Exercise goal:
Copy the items verbatim, starting at the line that contains "This screenshot has height=400, width=640." and stopping after the line that contains "tap(522, 250)".

(Word and element location records)
•••

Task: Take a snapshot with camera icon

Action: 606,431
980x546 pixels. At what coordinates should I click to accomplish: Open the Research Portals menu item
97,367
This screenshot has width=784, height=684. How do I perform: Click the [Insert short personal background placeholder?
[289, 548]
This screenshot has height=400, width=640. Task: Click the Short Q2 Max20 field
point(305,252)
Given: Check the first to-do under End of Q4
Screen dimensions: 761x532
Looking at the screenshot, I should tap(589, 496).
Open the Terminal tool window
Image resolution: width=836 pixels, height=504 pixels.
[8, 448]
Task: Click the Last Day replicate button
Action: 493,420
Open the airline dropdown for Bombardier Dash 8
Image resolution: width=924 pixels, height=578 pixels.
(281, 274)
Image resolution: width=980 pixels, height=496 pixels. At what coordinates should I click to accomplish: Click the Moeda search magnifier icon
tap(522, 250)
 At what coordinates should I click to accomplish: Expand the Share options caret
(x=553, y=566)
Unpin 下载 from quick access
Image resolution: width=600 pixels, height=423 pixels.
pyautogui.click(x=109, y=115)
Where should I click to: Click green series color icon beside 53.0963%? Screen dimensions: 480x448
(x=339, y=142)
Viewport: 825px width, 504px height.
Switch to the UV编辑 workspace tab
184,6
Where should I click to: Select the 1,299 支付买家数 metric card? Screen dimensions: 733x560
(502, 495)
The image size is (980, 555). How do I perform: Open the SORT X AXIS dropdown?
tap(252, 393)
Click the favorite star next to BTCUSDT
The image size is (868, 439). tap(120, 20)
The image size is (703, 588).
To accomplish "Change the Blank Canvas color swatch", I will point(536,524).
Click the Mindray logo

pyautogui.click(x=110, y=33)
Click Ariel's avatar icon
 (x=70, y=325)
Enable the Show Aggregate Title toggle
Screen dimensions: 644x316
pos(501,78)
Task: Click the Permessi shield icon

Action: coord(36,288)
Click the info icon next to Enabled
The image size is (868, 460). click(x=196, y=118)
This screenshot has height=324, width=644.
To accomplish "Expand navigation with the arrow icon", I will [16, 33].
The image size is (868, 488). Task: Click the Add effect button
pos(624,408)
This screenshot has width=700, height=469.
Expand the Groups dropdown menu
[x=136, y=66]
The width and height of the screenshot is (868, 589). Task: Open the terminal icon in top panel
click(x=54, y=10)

•••

Result for this task:
This screenshot has height=400, width=640. Task: Click the Short Q2 Max20 field
point(305,252)
Given: Check the first to-do under End of Q4
Screen dimensions: 761x532
Looking at the screenshot, I should tap(589, 496).
Open the Terminal tool window
Image resolution: width=836 pixels, height=504 pixels.
[8, 448]
Task: Click the Last Day replicate button
Action: 493,420
Open the airline dropdown for Bombardier Dash 8
Image resolution: width=924 pixels, height=578 pixels.
(281, 274)
Image resolution: width=980 pixels, height=496 pixels. At what coordinates should I click to accomplish: Click the Moeda search magnifier icon
tap(522, 250)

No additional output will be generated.